A Movie A Day #237: Detention (2003, directed by Sidney J. Furie)

It’s Die Hard in a school!

A group of gun-wielding drug runners have broken into Hamilton High so that they can use it as the base of operations for a huge drug deal.  With the Vice President scheduled to be traveling through town that weekend, they figure that the school will be deserted and no one will be paying attention to what’s going on.  What they failed to consider is that not every student goes home after the final bell rings.  One paraplegic student is still in the library, doing research.  Two more are in the auditorium, getting high.  There’s even a few “bad” kids in detention, including one of whom is pregnant.  Even worse, for the drug dealers, is that Sam Decker (Dolph Lundgren!) is in charge of detention.  He may teach phys ed and history but before he decided to help broaden young minds, Sam was an army ranger.

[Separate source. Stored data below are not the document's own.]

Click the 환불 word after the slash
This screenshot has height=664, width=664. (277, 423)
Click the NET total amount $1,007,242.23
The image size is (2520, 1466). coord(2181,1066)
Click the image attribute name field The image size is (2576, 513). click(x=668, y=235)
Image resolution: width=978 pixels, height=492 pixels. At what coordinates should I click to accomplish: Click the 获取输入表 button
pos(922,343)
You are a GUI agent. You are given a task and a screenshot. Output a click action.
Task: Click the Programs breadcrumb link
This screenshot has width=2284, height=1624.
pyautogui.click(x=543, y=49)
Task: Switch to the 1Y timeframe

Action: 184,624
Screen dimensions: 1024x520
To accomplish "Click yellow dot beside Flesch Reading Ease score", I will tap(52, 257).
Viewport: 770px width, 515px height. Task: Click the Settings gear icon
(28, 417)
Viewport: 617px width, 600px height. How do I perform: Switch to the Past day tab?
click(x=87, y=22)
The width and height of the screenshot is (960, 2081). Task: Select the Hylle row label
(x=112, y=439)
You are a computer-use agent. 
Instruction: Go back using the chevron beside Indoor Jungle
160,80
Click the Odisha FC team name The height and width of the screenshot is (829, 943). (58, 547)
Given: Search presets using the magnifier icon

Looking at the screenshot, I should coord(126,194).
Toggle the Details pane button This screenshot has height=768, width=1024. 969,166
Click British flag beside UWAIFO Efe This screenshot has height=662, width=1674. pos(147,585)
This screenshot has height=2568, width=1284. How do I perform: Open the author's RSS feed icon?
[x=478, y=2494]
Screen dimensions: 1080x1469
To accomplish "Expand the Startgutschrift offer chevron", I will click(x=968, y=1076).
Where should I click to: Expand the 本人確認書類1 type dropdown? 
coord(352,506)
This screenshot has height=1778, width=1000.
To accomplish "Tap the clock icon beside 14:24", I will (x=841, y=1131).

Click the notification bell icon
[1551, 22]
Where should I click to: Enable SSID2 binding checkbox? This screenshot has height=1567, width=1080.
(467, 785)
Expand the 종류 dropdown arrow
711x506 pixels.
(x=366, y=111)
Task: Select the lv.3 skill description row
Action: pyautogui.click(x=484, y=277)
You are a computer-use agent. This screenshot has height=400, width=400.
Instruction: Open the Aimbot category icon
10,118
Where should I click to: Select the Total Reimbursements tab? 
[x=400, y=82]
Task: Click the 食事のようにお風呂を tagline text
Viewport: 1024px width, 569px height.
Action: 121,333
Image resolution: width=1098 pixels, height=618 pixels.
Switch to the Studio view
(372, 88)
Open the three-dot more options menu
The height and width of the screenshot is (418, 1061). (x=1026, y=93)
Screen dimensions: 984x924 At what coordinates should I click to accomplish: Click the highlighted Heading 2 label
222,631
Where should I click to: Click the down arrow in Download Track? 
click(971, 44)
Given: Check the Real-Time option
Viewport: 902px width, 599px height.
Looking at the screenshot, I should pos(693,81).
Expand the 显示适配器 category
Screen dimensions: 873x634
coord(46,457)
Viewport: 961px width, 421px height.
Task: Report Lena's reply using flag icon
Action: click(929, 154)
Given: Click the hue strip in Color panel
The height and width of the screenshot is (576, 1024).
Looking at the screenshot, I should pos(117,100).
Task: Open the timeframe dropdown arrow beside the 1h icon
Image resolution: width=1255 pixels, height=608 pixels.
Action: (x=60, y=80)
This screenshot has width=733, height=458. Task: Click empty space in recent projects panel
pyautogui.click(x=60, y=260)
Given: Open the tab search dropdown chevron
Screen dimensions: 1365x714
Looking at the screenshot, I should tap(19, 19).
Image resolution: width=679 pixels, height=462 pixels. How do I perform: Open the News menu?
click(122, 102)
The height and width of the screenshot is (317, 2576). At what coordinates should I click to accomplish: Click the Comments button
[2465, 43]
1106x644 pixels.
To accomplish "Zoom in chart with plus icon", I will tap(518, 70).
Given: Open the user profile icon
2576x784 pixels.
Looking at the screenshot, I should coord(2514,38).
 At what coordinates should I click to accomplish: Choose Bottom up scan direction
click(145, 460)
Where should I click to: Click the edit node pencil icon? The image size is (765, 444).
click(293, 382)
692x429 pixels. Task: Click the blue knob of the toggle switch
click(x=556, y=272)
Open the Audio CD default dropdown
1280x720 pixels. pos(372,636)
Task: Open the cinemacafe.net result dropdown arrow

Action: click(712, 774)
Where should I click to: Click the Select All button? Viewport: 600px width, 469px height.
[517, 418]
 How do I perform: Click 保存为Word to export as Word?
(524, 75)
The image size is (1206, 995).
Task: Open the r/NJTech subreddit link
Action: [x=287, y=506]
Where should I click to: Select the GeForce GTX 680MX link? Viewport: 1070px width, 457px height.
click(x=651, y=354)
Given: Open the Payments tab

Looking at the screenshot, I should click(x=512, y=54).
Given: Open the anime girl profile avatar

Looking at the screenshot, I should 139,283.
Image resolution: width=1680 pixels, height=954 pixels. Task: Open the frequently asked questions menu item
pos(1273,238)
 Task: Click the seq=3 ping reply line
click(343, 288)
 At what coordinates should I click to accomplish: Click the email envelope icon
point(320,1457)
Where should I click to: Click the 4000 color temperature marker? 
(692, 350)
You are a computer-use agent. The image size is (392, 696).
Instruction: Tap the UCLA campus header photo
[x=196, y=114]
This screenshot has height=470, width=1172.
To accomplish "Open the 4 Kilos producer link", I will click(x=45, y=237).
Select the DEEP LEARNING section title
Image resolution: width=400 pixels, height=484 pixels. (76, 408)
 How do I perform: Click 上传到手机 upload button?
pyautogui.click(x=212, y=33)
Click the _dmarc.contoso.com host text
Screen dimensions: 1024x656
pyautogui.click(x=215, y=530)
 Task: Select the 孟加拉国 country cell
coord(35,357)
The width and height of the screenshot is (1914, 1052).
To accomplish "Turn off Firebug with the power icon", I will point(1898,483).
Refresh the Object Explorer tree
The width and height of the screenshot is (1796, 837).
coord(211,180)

Of all of the performers who starred in direct-to-video action movies in the 90s and early aughts, Dolph Lundgren was the best actor.  When considering that his competition largely came from Steven Seagal and Jean-Claude Van Damme, that may sound like damning with faint praise but the fact that Lundgren could actually memorize his lines and hit his marks actually did make a difference.  It is easy to imagine Detention with Lundgren and the results are not pretty.  Steven Seagal would have been too busy whispering his lines and waiting for his stunt double to show up.  Jean-Claude Van Damme would have gotten too caught up in doing the splits to waste his time worrying about the kids trapped in the auditorium.  Not Lundgren, though.  Dolph Lundgren’s too busy getting shit done to worry about any of that.

Though the action sequences are top notch, Detention would work better if the villains were Lundgren’s equal but they’re not.  One reason why Die Hard worked was because Alan Rickman and his men always seemed like they were capable of killing Bruce Willis.  In Detention, the main villains are three Hungarian punks and a flamboyant American, Chester Lamb (Alex Karzis), and none of them seem like they could even carry Dolph Lundgren’s shoes, much less defeat him in a combat situation.  Scenes where Chester pretends to be an innocent bystander seem like they were included to remind us of the first meeting between Alan Rickman and Bruce Willis in Die Hard but Chester Lamb is no Hans Gruber.  There is just no way that Dolph Lundgren is going to lose to someone named Chester Lamb.

Even with the underwhelming villains, Detention is a gloriously stupid action movie that is entertaining because Lundgren gives it his all.